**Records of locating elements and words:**
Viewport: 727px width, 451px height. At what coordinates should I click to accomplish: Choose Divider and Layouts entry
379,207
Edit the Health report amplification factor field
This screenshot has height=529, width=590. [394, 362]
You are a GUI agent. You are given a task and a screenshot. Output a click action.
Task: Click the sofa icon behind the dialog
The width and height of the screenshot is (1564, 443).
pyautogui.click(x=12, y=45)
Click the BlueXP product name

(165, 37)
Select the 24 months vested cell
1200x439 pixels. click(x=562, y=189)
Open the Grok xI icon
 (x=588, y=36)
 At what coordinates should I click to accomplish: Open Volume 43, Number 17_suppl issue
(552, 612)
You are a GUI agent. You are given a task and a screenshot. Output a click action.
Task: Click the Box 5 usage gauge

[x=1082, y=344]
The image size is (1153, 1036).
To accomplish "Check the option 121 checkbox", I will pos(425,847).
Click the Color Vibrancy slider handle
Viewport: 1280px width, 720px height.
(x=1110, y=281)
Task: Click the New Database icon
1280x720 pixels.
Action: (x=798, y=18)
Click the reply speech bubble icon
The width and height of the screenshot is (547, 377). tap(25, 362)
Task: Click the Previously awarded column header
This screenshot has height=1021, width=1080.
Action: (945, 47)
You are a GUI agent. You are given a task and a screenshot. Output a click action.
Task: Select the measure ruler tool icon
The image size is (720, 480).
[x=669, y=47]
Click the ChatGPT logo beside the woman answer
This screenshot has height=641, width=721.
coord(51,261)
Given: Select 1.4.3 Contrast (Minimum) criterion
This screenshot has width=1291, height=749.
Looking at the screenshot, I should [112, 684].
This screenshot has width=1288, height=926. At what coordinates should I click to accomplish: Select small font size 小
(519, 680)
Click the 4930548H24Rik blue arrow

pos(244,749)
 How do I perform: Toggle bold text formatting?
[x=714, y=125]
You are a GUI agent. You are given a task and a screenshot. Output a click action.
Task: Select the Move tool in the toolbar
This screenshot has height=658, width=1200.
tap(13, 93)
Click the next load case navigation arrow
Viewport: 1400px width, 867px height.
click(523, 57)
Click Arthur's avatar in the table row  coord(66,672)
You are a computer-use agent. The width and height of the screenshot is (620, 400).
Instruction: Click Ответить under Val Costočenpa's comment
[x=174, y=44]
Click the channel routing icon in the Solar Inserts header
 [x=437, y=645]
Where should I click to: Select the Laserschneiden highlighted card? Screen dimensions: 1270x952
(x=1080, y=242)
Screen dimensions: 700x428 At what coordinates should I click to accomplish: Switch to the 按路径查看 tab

**What is being asked:** List every line of the listing above that contains the string "header", matching its case exactly.

**Completed exercise:**
Task: Click the Previously awarded column header
Click the channel routing icon in the Solar Inserts header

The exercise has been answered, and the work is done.